*Listed entries*.
● ● ● ● ●
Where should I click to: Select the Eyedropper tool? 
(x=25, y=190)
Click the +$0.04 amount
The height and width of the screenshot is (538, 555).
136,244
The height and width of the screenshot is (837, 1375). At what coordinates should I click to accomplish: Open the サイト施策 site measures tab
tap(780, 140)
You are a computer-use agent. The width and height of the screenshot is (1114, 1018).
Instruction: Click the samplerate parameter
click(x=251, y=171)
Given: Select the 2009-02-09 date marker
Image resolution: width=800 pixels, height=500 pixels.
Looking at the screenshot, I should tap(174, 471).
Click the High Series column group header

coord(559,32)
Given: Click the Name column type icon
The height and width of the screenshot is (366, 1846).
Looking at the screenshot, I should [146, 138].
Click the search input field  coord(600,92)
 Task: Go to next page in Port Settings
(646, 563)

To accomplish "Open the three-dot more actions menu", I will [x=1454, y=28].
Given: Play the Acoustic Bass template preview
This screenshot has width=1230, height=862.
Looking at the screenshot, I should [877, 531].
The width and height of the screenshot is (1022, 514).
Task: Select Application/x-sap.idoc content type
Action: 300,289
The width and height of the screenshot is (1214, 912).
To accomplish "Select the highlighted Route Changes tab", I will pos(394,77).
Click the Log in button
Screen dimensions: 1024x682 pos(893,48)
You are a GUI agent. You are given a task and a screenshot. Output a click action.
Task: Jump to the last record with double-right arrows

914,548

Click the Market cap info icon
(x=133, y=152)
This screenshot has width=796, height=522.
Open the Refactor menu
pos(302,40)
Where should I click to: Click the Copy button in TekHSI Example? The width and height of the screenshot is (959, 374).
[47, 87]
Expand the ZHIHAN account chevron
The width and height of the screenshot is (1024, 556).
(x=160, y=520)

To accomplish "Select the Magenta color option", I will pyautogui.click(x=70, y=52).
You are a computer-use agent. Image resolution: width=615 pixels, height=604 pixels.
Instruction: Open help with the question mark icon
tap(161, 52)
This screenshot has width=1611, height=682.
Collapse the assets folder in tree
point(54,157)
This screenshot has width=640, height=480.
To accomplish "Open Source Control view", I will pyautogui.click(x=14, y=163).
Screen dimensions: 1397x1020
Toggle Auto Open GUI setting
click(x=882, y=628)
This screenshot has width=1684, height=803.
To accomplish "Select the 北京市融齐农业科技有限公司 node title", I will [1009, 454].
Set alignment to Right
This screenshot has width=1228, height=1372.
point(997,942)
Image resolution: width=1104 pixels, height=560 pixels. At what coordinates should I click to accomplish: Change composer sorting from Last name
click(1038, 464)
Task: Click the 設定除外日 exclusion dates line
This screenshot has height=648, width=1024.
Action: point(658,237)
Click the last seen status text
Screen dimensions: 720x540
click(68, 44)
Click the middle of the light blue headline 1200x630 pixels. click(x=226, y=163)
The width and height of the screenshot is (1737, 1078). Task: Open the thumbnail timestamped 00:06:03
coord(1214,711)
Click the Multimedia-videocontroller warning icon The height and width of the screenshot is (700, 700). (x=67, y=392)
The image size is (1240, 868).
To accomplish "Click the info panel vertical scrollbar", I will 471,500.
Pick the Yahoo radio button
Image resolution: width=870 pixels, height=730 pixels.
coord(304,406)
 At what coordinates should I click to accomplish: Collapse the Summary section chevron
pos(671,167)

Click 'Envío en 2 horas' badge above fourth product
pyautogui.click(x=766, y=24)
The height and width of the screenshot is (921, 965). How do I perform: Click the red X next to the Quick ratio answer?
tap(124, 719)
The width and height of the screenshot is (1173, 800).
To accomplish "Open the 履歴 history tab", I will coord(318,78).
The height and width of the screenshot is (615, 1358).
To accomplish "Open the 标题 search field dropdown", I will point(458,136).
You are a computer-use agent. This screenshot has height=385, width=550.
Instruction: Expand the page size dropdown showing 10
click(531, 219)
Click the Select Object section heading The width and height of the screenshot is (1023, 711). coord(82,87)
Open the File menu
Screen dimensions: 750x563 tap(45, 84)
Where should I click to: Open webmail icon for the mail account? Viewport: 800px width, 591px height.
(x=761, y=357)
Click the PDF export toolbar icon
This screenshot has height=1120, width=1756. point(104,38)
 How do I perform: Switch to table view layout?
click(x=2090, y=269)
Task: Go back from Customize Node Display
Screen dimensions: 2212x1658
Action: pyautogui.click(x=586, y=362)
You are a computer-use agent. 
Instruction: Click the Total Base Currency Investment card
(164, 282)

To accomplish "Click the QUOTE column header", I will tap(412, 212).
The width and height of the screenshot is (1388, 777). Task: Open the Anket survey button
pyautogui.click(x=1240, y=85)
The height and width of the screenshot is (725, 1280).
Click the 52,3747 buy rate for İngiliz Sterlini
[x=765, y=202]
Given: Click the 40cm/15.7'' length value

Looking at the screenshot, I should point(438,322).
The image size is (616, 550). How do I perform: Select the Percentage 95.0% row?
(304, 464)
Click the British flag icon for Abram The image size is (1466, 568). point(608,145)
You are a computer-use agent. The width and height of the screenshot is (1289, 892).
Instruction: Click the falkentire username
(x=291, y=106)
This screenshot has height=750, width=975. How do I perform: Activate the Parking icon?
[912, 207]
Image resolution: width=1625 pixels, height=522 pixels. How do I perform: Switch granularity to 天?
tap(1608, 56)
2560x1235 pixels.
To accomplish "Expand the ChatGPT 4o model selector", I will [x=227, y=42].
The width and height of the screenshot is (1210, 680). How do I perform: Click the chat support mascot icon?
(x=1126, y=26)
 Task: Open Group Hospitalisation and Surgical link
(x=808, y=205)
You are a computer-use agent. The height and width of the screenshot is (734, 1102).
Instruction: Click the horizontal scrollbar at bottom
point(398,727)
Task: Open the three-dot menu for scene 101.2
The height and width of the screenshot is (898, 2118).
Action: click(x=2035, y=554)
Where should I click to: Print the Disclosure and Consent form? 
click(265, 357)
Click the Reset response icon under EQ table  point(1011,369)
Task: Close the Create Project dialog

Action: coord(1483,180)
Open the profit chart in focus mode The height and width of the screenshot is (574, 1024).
● ● ● ● ●
What lines of the material above include "computer"? Copy each one.

*Output for this task*.
You are a computer-use agent. The width and height of the screenshot is (1114, 1018).
You are a computer-use agent. Image resolution: width=615 pixels, height=604 pixels.
You are a computer-use agent. This screenshot has height=385, width=550.
You are a computer-use agent. 
You are a computer-use agent. The width and height of the screenshot is (1289, 892).
You are a computer-use agent. The height and width of the screenshot is (734, 1102).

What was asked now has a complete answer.